>>>
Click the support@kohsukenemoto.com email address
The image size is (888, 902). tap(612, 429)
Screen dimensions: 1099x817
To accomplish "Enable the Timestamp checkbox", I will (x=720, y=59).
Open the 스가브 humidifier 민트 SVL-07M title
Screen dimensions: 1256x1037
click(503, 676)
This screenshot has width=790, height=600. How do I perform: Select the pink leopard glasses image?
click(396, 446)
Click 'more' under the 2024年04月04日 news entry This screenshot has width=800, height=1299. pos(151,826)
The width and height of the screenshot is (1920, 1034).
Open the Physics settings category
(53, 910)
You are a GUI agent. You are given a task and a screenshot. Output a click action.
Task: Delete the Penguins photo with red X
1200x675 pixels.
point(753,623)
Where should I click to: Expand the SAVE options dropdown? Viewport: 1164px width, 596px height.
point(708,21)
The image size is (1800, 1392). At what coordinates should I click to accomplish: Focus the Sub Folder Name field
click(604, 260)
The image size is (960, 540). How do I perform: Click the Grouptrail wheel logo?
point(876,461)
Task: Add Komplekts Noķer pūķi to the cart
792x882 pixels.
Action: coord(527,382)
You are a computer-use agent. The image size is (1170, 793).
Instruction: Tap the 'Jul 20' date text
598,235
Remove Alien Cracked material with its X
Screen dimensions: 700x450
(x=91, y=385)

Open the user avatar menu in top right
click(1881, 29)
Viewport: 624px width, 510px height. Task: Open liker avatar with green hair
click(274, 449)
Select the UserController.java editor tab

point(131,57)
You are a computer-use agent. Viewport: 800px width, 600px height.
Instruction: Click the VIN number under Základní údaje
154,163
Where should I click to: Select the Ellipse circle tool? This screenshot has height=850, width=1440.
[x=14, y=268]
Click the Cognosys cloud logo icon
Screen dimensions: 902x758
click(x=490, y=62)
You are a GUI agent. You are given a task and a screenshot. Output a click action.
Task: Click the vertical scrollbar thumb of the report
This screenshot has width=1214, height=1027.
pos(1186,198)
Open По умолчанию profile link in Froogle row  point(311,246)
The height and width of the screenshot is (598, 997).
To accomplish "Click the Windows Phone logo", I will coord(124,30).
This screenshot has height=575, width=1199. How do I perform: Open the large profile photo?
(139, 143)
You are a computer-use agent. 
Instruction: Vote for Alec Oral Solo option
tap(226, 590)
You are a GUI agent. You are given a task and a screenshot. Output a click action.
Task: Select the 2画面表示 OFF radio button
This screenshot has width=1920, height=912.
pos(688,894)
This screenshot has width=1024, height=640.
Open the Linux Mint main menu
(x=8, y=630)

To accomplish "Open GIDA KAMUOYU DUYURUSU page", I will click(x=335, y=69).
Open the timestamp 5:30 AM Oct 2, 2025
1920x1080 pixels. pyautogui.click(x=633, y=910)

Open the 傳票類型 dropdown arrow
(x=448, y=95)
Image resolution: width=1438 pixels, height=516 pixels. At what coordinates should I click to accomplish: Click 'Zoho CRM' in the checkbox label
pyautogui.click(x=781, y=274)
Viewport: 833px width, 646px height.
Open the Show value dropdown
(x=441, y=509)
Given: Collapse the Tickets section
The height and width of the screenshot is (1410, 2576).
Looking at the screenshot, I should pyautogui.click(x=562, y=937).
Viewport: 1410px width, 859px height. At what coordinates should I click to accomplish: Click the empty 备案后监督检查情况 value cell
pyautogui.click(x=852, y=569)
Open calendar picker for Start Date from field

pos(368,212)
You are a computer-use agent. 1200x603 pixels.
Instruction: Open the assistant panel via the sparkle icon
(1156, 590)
<<<
> Your task: Return the data exactly. Include every record.

> Task output:
Click the support@kohsukenemoto.com email address
The image size is (888, 902). tap(612, 429)
Screen dimensions: 1099x817
To accomplish "Enable the Timestamp checkbox", I will (x=720, y=59).
Open the 스가브 humidifier 민트 SVL-07M title
Screen dimensions: 1256x1037
click(503, 676)
This screenshot has width=790, height=600. How do I perform: Select the pink leopard glasses image?
click(396, 446)
Click 'more' under the 2024年04月04日 news entry This screenshot has width=800, height=1299. pos(151,826)
The width and height of the screenshot is (1920, 1034).
Open the Physics settings category
(53, 910)
You are a GUI agent. You are given a task and a screenshot. Output a click action.
Task: Delete the Penguins photo with red X
1200x675 pixels.
point(753,623)
Where should I click to: Expand the SAVE options dropdown? Viewport: 1164px width, 596px height.
point(708,21)
The image size is (1800, 1392). At what coordinates should I click to accomplish: Focus the Sub Folder Name field
click(604, 260)
The image size is (960, 540). How do I perform: Click the Grouptrail wheel logo?
point(876,461)
Task: Add Komplekts Noķer pūķi to the cart
792x882 pixels.
Action: coord(527,382)
You are a computer-use agent. The image size is (1170, 793).
Instruction: Tap the 'Jul 20' date text
598,235
Remove Alien Cracked material with its X
Screen dimensions: 700x450
(x=91, y=385)

Open the user avatar menu in top right
click(1881, 29)
Viewport: 624px width, 510px height. Task: Open liker avatar with green hair
click(274, 449)
Select the UserController.java editor tab

point(131,57)
You are a computer-use agent. Viewport: 800px width, 600px height.
Instruction: Click the VIN number under Základní údaje
154,163
Where should I click to: Select the Ellipse circle tool? This screenshot has height=850, width=1440.
[x=14, y=268]
Click the Cognosys cloud logo icon
Screen dimensions: 902x758
click(x=490, y=62)
You are a GUI agent. You are given a task and a screenshot. Output a click action.
Task: Click the vertical scrollbar thumb of the report
This screenshot has width=1214, height=1027.
pos(1186,198)
Open По умолчанию profile link in Froogle row  point(311,246)
The height and width of the screenshot is (598, 997).
To accomplish "Click the Windows Phone logo", I will coord(124,30).
This screenshot has height=575, width=1199. How do I perform: Open the large profile photo?
(139, 143)
You are a computer-use agent. 
Instruction: Vote for Alec Oral Solo option
tap(226, 590)
You are a GUI agent. You are given a task and a screenshot. Output a click action.
Task: Select the 2画面表示 OFF radio button
This screenshot has width=1920, height=912.
pos(688,894)
This screenshot has width=1024, height=640.
Open the Linux Mint main menu
(x=8, y=630)

To accomplish "Open GIDA KAMUOYU DUYURUSU page", I will click(x=335, y=69).
Open the timestamp 5:30 AM Oct 2, 2025
1920x1080 pixels. pyautogui.click(x=633, y=910)

Open the 傳票類型 dropdown arrow
(x=448, y=95)
Image resolution: width=1438 pixels, height=516 pixels. At what coordinates should I click to accomplish: Click 'Zoho CRM' in the checkbox label
pyautogui.click(x=781, y=274)
Viewport: 833px width, 646px height.
Open the Show value dropdown
(x=441, y=509)
Given: Collapse the Tickets section
The height and width of the screenshot is (1410, 2576).
Looking at the screenshot, I should pyautogui.click(x=562, y=937).
Viewport: 1410px width, 859px height. At what coordinates should I click to accomplish: Click the empty 备案后监督检查情况 value cell
pyautogui.click(x=852, y=569)
Open calendar picker for Start Date from field

pos(368,212)
You are a computer-use agent. 1200x603 pixels.
Instruction: Open the assistant panel via the sparkle icon
(1156, 590)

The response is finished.